When Rides Go Wrong
As a teenager I loved the thrill of roller coasters, flying swings and bumper cars; I loved the sights and sounds of the amusement park and the smells of hot dogs, candyfloss and candy apples. But as a mother and a lawyer, my enthusiasm for amusement rides has been somewhat curbed by the occasional personal injury case that I take on involving them.
Thankfully, there are few catastrophic personal injuries that occur as a result of amusement ride mishaps in Ontario, at least when compared with the number of riders and amusement parks and travelling carnivals across the province. However, many less-than-catastrophic injuries occur every year that are not reported in the media.
There are a few things to keep in mind the next time you are retained in a personal injury matter involving an amusement ride.
The Technical Standards & Safety Authority (TSSA) is responsible for the enforcement of provincial laws and regulations under the Technical Standards and Safety Act, 2000 in relation to amusement rides. The TSSA has significant investigative and prosecutorial powers.

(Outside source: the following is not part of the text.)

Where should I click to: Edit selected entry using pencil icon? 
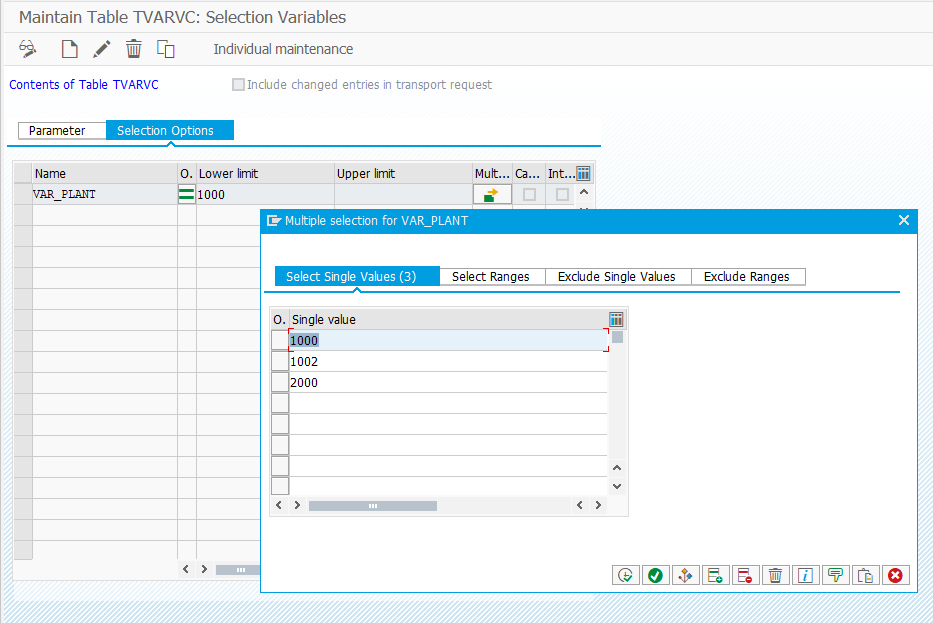(x=101, y=48)
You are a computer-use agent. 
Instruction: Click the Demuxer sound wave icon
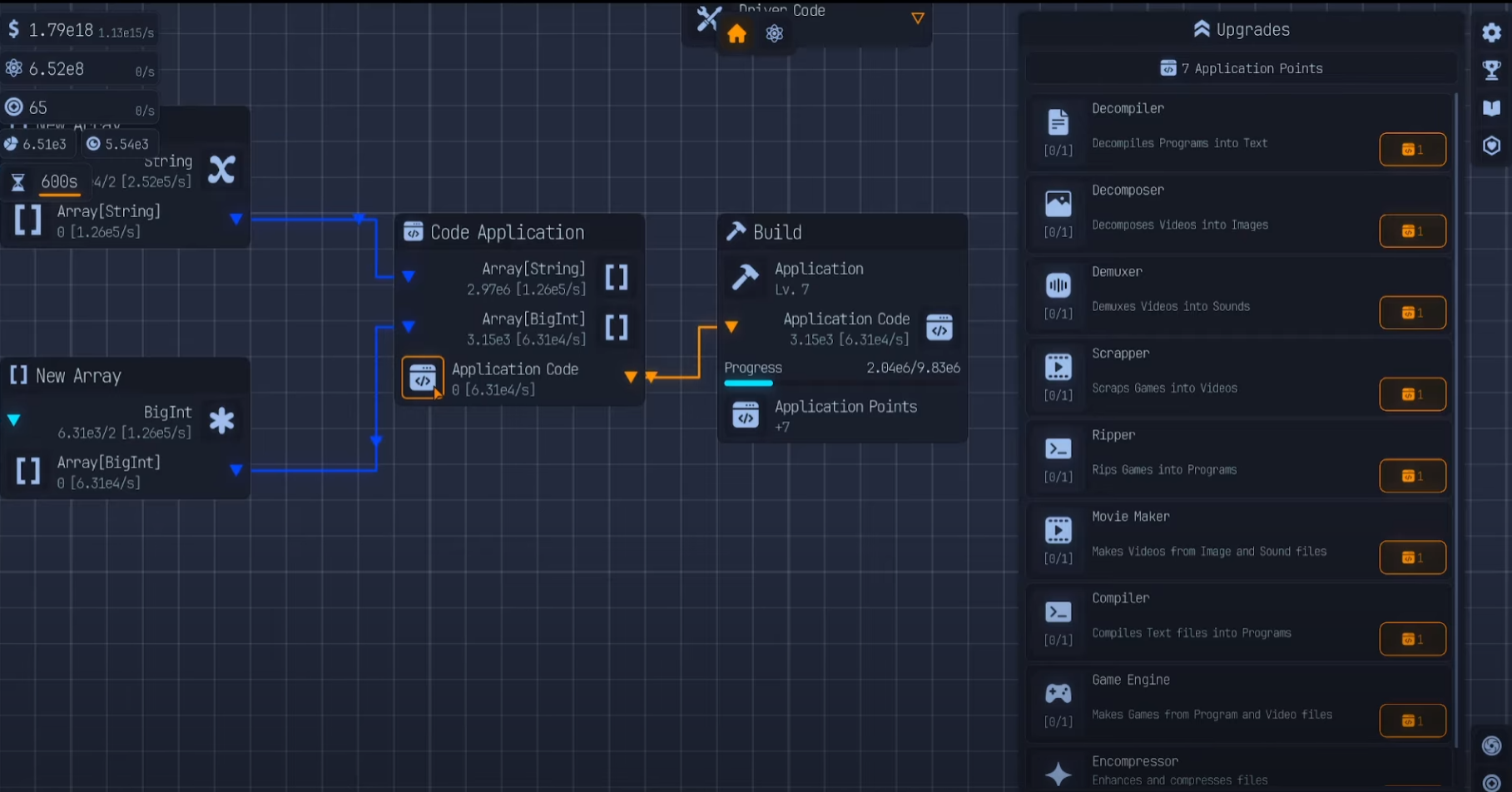pos(1058,285)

With relatively few exceptions, owners of amusement rides must be licensed to operate the rides, have permits for each device and have a mechanic on staff.
Event organizers who rent amusement rides are required to ensure that the company they are renting from has complied with its TSSA obligations. This is of special note to municipalities, charities and others who hold carnivals and fairs, but does not affect the parent who rents a blow-up castle for his or her child’s private birthday party.
Although there are many TSSA director’s guidelines, an important one to be aware of is guideline 531/09, which outlines reporting requirements, notably that every incident “resulting in an adverse consequence to a person or property” must be reported to the director. Different reporting requirements apply, depending on the severity of the incident. Even a minor personal injury incident that does not require medical attention must be reported. Where the incident results in death, is considered serious or the ride is found to be an immediate hazard, the device must be stopped and cannot be returned to service until an inspector’s permission is obtained.
A report to the director must also be made if the device is found to be in a condition where its safe operation is affected or where there is an immediate hazard, even if it is easily repaired.
As with any quasi-governmental body, there is lots of record-keeping at the TSSA and I would suggest that you or your investigator are likely to obtain a plethora of information, either through a request made pursuant to the freedom of information and privacy laws or by court order.
This information will be necessary in order to establish negligence and could also be reviewed by an engineer to determine if there is a design flaw requiring the involvement of a manufacturer or supplier. Of particular interest in this regard are the technical dossiers that are filed by the amusement ride owners with the TSSA prior to being issued a permit for a particular device.
Another good source of documentary information are log books, which are required to be kept by each licence holder. These are designed to record the inspections and testing required for each piece of equipment before the device is opened to the public each day. Log books are a good source of information for the results of other inspections, incidents and maintenance — a great cross-referencing tool in relation to the TSSA records you will obtain. The log books should also provide information about the identity of attendants for each device, as well as details regarding their training.
Amusement parks and operators of carnivals and fairs may attempt to limit their legal liability by posting waiver signs where tickets are purchased and throughout the park area. This is an attempt to reduce their liability, even when there has been negligence on their part. In Ontario, courts have been cautious about enforcing waivers. Factors considered include: the location of the sign, the wording of the sign, the age of the injured party and instructions given to participants using the specific ride. Typically, the courts will require that the defendant use the clearest of language and adduce evidence that the injured party understood that language and its legal effect in order to rely on a waiver. Only in the rarest of cases will a rider be found to have genuinely consented and accepted the risk of the defendant’s negligence.